> EXERCISE GOAL
Copy the lines below without any changes, beginning at the first one and stopping after the line that contains "I will 431,142.".

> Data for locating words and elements
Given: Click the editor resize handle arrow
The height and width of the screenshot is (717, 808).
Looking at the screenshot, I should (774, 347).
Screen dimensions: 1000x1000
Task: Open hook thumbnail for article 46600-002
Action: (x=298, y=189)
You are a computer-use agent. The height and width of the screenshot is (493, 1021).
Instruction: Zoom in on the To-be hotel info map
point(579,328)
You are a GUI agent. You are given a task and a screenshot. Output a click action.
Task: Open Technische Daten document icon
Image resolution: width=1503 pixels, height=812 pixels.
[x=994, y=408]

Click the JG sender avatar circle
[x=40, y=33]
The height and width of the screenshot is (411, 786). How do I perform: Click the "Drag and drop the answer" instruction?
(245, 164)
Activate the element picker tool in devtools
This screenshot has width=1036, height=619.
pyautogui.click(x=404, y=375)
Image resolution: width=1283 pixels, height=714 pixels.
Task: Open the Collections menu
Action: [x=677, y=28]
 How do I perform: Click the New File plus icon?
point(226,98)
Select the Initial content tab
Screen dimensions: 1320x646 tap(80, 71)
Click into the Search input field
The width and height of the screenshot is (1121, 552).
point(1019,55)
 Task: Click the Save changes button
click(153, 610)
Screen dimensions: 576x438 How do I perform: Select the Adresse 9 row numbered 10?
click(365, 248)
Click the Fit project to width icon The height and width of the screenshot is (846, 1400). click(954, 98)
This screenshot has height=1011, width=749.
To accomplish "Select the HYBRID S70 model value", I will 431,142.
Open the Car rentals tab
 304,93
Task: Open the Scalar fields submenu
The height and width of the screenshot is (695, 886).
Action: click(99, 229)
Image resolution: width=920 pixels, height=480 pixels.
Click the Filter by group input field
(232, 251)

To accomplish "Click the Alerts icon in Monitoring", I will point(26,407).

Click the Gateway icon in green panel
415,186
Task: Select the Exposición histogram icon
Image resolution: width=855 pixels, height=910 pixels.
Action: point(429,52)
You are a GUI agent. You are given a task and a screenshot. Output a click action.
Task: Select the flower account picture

> ANSWER FOR THE TASK
Given: Click the editor resize handle arrow
The height and width of the screenshot is (717, 808).
Looking at the screenshot, I should (774, 347).
Screen dimensions: 1000x1000
Task: Open hook thumbnail for article 46600-002
Action: (x=298, y=189)
You are a computer-use agent. The height and width of the screenshot is (493, 1021).
Instruction: Zoom in on the To-be hotel info map
point(579,328)
You are a GUI agent. You are given a task and a screenshot. Output a click action.
Task: Open Technische Daten document icon
Image resolution: width=1503 pixels, height=812 pixels.
[x=994, y=408]

Click the JG sender avatar circle
[x=40, y=33]
The height and width of the screenshot is (411, 786). How do I perform: Click the "Drag and drop the answer" instruction?
(245, 164)
Activate the element picker tool in devtools
This screenshot has width=1036, height=619.
pyautogui.click(x=404, y=375)
Image resolution: width=1283 pixels, height=714 pixels.
Task: Open the Collections menu
Action: [x=677, y=28]
 How do I perform: Click the New File plus icon?
point(226,98)
Select the Initial content tab
Screen dimensions: 1320x646 tap(80, 71)
Click into the Search input field
The width and height of the screenshot is (1121, 552).
point(1019,55)
 Task: Click the Save changes button
click(153, 610)
Screen dimensions: 576x438 How do I perform: Select the Adresse 9 row numbered 10?
click(365, 248)
Click the Fit project to width icon The height and width of the screenshot is (846, 1400). click(954, 98)
This screenshot has height=1011, width=749.
To accomplish "Select the HYBRID S70 model value", I will 431,142.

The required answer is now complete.